Text to read:

May silver see-sawed between positive and negative territory today, touching a session high of $20.17 per ounce after trading as low as $19.92 per ounce in early morning action. It eventually settled with a 0.4% loss at $19.98 per ounce.
May crude oil advanced to a session high of $100.25 per barrel after trading as low as $98.80 per barrel in morning action. However, the energy component retreated back into negative territory and settled with a 0.4% loss at $99.18 per barrel.
Apr natural gas, on the other hand, trended higher after coming off its session low of $4.36 per MMBtu. It settled 3.0% higher at $4.41 per MMBtu, just below its session high of $4.42 per MMBtu.

3:00 pm: [BRIEFING.COM] Today's trading trends remain intact going into the final hour of trading. Over the next 60 minutes, participants will be keying on two things in particular: (1) the performance of the biotech sector into the close and (2) the performance of the financial sector into the close.

How those two areas perform could very well mean the difference between a nice-sized gain for the broader market or a weak ending. Both are roughly flat at the moment.

The housing sector was front and center on today's economic calendar. Tomorrow there will be an industrial focus with the Durable Goods Orders report for February. The Briefing.com consensus estimate expects a 1.0% gain in durable orders and a 0.3% gain, excluding transportation.

2:30 pm: [BRIEFING.COM] It's shaping up to be a battle to the finish. The blue chip averages continue to outperform on some broad-based participation, yet the tech-heavy Nasdaq (+0.2%), the small-cap Russell 2000 (+0.2%), and the S&P Midcap 400 Index (+0.1% continue to trade with more reserve.

Concerns about market momentum showing signs of cracking have kept buying efforts in check, yet those concerns have been seen and denounced before, so the buy-the-dip crowd isn't walking away easily.

Strikingly, one of the big losers in today's session is the CBOE Volatility Index (VIX 14.20, -0.89). It is down 5.9% today and trading at its lowest level since March 7, which preceded the biotech sell-off by nearly two weeks.

2:00 pm: [BRIEFING.COM] The major indices are showing some resilience to selling efforts, having bounced back from repeated efforts that were persistent for most of the morning trade.

Exercises to complete:
**1.** Set down the part of the market briefing starting with "How those two" and going on through "gain, excluding transportation.".
**2.** In the market briefing, what price per barrel did May crude oil settle at?
The listing that comes after this market briefing was taken from a different source.

Data section:
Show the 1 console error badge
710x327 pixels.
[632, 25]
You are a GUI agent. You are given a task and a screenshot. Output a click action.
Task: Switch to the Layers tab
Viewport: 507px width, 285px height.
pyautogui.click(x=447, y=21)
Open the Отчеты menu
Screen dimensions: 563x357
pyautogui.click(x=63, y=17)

* * *

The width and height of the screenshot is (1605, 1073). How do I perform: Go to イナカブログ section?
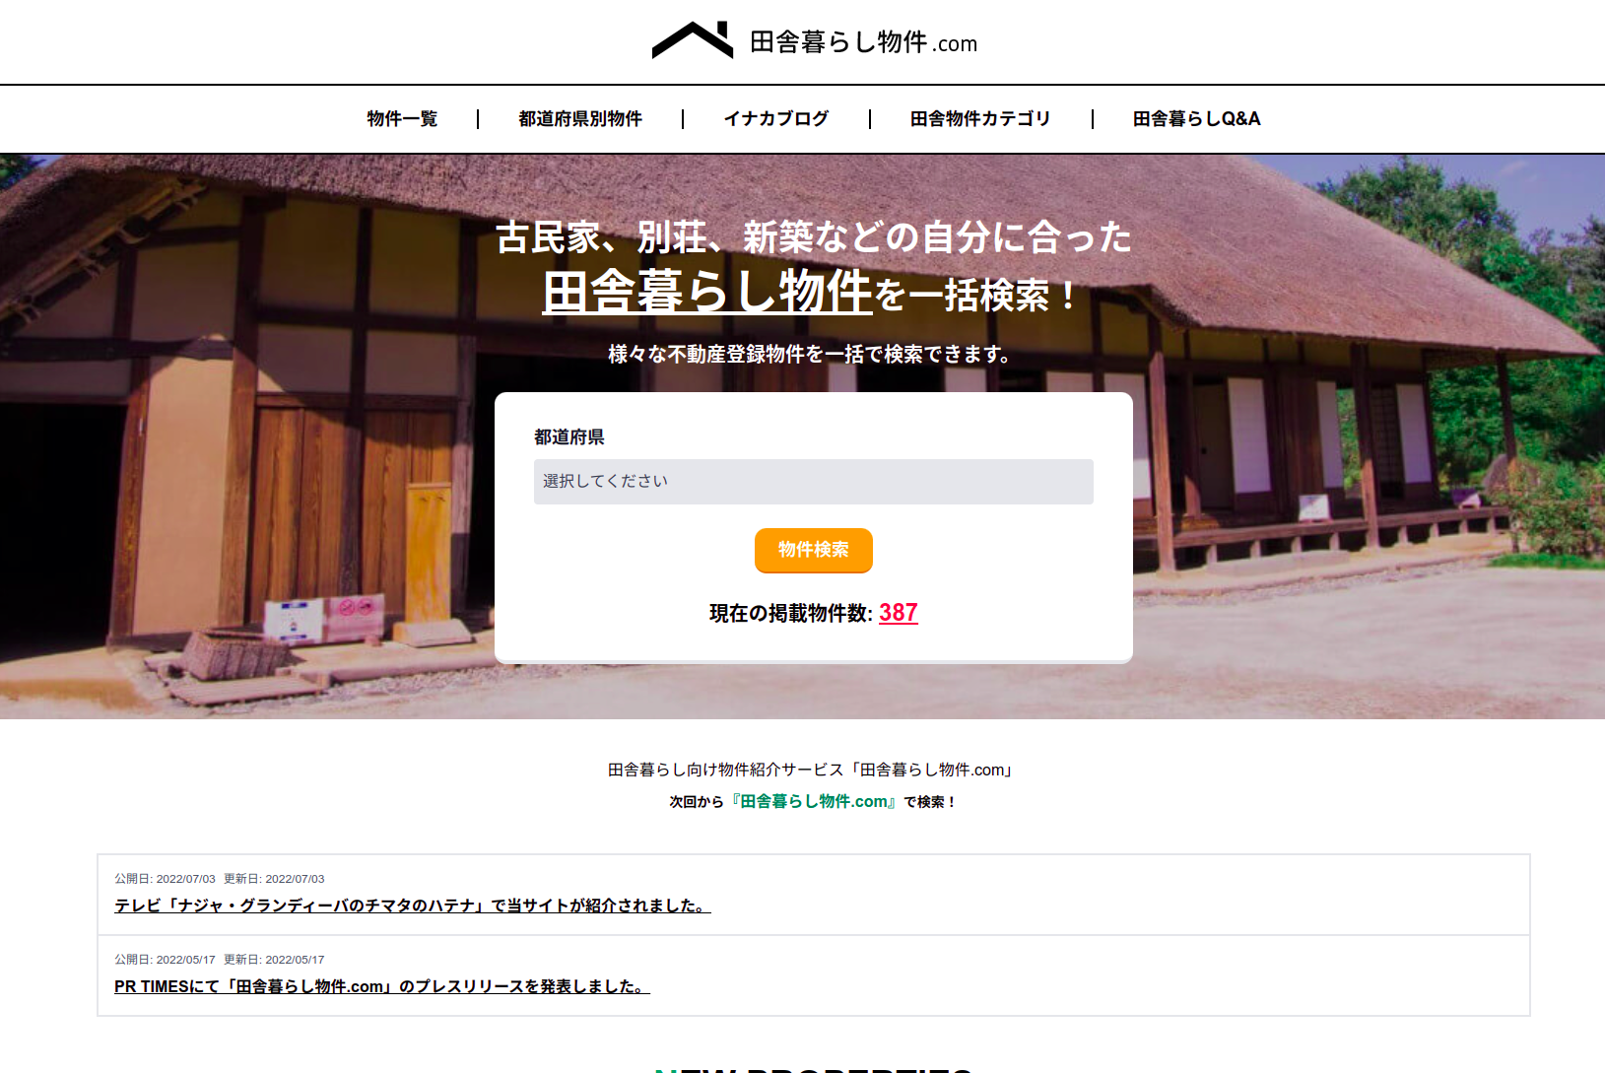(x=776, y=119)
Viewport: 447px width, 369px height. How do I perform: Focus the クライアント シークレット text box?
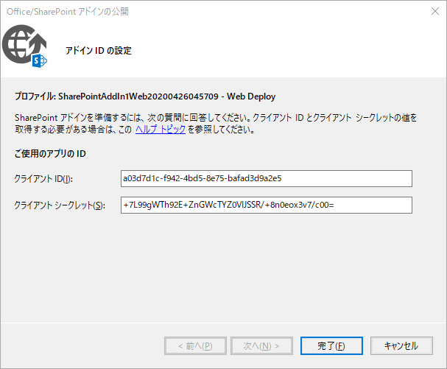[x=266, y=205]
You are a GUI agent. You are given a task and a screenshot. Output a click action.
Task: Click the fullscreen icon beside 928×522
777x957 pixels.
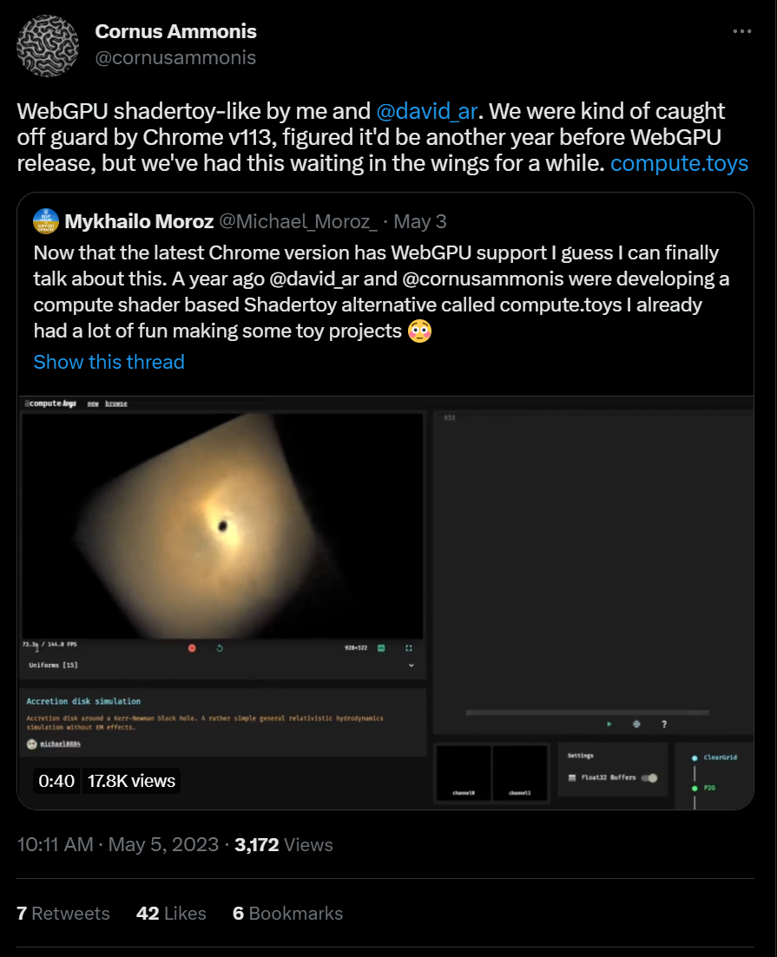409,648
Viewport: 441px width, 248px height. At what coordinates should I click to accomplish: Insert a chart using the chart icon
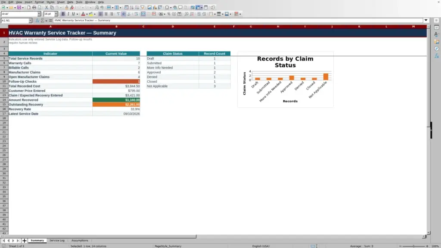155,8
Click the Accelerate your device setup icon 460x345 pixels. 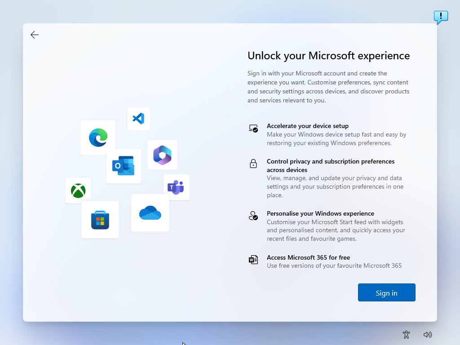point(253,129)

---

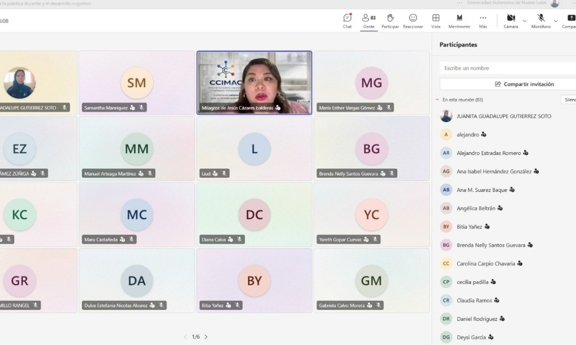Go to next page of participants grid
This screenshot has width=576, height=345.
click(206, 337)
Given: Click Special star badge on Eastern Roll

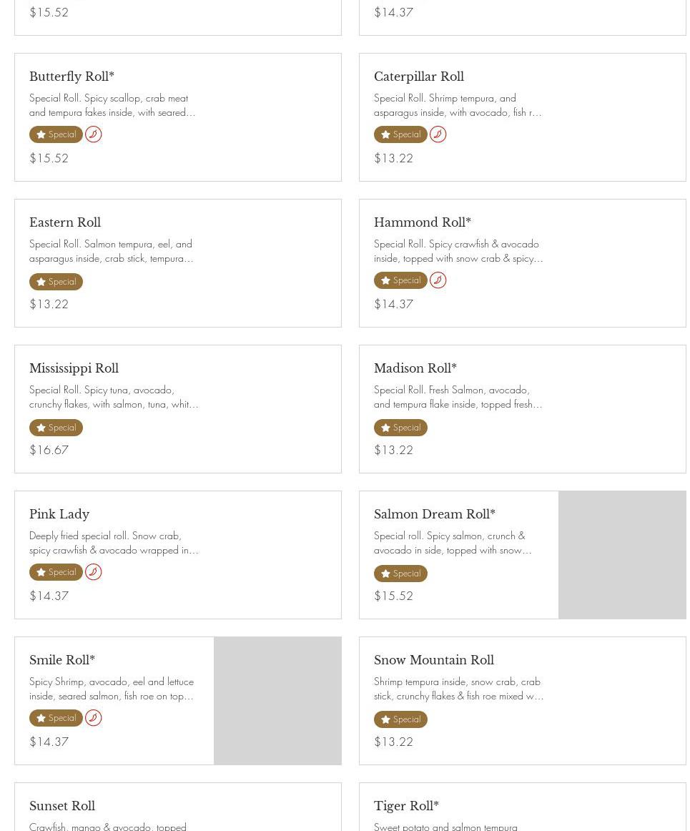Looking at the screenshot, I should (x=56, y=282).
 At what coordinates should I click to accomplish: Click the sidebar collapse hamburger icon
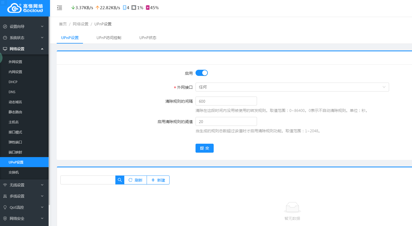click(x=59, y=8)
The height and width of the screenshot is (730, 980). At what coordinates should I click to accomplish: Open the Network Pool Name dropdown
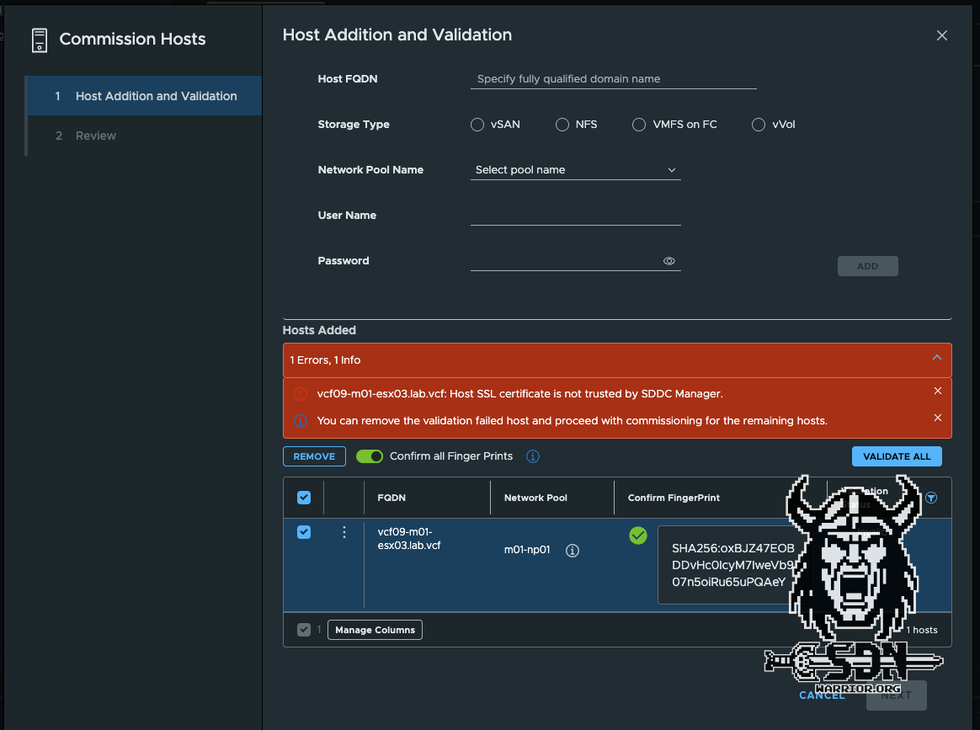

Solutions to the exercise:
**1.**
How those two areas perform could very well mean the difference between a nice-sized gain for the broader market or a weak ending. Both are roughly flat at the moment.

The housing sector was front and center on today's economic calendar. Tomorrow there will be an industrial focus with the Durable Goods Orders report for February. The Briefing.com consensus estimate expects a 1.0% gain in durable orders and a 0.3% gain, excluding transportation.

**2.** $99.18 per barrel